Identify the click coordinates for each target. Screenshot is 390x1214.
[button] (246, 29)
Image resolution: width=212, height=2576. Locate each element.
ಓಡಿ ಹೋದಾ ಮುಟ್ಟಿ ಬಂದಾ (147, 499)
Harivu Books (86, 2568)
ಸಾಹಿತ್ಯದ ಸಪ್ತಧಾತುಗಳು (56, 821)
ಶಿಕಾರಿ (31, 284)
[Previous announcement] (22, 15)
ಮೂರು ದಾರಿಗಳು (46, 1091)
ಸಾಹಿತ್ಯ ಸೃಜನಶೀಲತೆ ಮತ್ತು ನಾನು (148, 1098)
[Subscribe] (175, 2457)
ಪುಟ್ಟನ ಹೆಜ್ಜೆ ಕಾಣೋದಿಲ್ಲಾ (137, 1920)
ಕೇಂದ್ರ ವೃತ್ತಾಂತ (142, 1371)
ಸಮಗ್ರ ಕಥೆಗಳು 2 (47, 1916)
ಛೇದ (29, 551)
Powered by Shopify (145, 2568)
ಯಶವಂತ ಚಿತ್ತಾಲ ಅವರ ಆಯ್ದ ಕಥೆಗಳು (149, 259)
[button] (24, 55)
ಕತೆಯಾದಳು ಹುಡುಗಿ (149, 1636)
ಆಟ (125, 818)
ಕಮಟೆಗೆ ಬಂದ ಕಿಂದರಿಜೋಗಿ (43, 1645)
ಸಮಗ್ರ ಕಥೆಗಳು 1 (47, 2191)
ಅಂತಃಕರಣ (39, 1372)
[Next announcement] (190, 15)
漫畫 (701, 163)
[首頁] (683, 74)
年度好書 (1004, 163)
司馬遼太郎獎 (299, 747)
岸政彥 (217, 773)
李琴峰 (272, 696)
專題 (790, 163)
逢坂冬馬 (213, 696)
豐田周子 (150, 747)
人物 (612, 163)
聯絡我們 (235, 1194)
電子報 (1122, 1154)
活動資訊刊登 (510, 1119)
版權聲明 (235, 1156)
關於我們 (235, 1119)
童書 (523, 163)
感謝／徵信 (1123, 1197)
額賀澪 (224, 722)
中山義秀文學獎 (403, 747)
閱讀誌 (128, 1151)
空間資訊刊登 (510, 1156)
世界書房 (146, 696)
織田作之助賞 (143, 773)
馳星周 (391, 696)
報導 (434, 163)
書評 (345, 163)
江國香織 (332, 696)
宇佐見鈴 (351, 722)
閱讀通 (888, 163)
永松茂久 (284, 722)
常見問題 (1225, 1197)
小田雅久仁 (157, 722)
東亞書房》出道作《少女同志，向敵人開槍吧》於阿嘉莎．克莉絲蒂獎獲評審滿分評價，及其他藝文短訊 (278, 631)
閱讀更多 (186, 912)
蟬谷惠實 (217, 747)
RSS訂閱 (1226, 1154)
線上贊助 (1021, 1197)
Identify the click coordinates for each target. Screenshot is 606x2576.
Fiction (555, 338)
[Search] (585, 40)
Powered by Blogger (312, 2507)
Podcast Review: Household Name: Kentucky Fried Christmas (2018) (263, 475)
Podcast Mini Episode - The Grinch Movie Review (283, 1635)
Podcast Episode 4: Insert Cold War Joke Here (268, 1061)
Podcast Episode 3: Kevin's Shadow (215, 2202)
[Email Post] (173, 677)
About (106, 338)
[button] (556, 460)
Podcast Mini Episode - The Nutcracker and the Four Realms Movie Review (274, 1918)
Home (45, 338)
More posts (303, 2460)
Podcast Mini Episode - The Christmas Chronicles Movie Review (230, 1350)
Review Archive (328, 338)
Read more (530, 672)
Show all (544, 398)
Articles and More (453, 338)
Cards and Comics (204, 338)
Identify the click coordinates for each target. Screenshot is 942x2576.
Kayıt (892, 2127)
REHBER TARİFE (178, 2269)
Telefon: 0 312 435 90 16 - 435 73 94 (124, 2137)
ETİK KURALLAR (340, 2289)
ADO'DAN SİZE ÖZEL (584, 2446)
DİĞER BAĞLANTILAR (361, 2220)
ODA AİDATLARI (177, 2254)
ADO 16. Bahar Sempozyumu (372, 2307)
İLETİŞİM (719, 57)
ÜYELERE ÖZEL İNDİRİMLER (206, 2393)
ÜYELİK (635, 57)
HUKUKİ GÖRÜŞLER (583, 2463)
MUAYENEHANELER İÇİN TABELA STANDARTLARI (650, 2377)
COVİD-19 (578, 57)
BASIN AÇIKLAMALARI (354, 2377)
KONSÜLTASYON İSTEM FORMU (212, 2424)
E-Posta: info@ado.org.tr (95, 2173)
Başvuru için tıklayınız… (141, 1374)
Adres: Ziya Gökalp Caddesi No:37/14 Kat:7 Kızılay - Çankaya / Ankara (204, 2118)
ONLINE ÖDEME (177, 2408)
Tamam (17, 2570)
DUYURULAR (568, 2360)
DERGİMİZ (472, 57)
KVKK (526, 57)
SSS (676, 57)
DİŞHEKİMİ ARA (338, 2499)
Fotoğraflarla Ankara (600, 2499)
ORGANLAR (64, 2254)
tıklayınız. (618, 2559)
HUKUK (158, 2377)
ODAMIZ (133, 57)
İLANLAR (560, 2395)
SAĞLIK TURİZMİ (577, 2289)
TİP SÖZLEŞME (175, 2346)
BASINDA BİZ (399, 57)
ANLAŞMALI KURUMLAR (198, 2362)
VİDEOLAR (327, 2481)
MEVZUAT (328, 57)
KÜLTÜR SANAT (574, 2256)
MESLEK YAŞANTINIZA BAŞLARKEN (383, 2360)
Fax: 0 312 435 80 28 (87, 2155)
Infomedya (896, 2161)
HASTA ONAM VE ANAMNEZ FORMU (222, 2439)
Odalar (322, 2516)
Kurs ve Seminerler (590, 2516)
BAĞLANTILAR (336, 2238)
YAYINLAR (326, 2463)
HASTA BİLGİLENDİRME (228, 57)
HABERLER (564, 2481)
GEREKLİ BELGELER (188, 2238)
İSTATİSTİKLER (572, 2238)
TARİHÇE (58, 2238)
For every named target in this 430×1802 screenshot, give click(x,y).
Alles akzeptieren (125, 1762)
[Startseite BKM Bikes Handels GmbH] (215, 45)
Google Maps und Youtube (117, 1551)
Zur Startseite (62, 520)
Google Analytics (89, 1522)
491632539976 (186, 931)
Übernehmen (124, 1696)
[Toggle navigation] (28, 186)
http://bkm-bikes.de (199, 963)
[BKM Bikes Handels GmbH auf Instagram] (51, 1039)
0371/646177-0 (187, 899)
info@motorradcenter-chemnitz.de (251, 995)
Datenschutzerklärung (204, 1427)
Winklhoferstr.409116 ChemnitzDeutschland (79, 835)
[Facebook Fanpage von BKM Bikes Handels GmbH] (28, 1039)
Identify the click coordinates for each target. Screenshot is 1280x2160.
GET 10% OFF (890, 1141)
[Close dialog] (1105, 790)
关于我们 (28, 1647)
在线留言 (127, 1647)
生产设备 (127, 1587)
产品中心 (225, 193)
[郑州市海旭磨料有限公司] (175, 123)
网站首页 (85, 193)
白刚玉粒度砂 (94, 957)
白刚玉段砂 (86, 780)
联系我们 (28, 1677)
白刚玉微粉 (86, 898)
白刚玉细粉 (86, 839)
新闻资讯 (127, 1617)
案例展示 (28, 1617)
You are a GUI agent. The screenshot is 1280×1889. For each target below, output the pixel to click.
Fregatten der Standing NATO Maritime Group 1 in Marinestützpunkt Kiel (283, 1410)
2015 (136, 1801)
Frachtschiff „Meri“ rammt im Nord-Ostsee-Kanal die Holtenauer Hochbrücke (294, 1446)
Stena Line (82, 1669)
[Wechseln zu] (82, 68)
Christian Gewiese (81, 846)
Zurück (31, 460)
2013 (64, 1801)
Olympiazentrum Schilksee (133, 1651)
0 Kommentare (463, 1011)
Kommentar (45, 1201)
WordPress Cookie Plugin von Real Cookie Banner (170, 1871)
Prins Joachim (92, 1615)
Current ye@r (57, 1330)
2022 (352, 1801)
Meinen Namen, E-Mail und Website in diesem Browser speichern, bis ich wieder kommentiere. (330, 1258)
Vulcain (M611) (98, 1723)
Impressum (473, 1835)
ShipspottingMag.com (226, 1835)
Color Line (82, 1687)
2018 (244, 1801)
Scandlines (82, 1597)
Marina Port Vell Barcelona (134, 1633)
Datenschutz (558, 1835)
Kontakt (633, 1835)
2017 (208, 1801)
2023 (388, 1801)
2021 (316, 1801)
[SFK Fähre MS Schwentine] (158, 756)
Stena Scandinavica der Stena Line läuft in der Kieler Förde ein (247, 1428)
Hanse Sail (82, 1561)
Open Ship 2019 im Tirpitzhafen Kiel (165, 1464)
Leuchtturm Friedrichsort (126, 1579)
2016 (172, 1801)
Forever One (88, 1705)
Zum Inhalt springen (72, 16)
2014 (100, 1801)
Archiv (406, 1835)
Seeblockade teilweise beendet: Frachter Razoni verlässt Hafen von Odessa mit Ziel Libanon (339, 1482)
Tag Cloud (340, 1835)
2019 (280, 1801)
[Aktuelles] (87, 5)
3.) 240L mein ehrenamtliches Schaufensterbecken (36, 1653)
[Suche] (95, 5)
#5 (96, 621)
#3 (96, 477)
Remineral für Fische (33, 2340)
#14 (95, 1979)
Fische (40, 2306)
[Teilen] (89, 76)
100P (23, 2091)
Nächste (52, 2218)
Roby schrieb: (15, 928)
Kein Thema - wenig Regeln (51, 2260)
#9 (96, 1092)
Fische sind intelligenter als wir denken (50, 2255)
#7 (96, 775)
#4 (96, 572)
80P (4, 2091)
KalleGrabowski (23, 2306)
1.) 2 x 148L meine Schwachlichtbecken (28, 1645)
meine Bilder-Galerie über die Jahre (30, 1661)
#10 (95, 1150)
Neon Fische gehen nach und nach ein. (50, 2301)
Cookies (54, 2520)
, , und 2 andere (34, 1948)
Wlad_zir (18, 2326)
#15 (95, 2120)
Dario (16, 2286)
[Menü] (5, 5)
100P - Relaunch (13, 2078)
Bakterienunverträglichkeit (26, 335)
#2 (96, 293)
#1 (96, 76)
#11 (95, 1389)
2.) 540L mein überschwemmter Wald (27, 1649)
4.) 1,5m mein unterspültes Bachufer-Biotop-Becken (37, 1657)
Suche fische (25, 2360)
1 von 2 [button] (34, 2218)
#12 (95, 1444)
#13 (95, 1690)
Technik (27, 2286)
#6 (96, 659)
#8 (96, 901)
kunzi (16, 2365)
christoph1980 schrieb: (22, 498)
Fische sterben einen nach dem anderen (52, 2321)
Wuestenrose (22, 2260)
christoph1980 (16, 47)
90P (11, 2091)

☆ ☆ ☆ ☆

TASK – What are the exact lines from the beginning of the material through the line containing "[首頁] (683, 74)"? Write out those lines alone.

THE COMPLETED TASK –
Identify the click coordinates for each target. Screenshot is 390x1214.
[button] (246, 29)
Image resolution: width=212, height=2576. Locate each element.
ಓಡಿ ಹೋದಾ ಮುಟ್ಟಿ ಬಂದಾ (147, 499)
Harivu Books (86, 2568)
ಸಾಹಿತ್ಯದ ಸಪ್ತಧಾತುಗಳು (56, 821)
ಶಿಕಾರಿ (31, 284)
[Previous announcement] (22, 15)
ಮೂರು ದಾರಿಗಳು (46, 1091)
ಸಾಹಿತ್ಯ ಸೃಜನಶೀಲತೆ ಮತ್ತು ನಾನು (148, 1098)
[Subscribe] (175, 2457)
ಪುಟ್ಟನ ಹೆಜ್ಜೆ ಕಾಣೋದಿಲ್ಲಾ (137, 1920)
ಕೇಂದ್ರ ವೃತ್ತಾಂತ (142, 1371)
ಸಮಗ್ರ ಕಥೆಗಳು 2 (47, 1916)
ಛೇದ (29, 551)
Powered by Shopify (145, 2568)
ಯಶವಂತ ಚಿತ್ತಾಲ ಅವರ ಆಯ್ದ ಕಥೆಗಳು (149, 259)
[button] (24, 55)
ಕತೆಯಾದಳು ಹುಡುಗಿ (149, 1636)
ಆಟ (125, 818)
ಕಮಟೆಗೆ ಬಂದ ಕಿಂದರಿಜೋಗಿ (43, 1645)
ಸಮಗ್ರ ಕಥೆಗಳು 1 (47, 2191)
ಅಂತಃಕರಣ (39, 1372)
[Next announcement] (190, 15)
漫畫 (701, 163)
[首頁] (683, 74)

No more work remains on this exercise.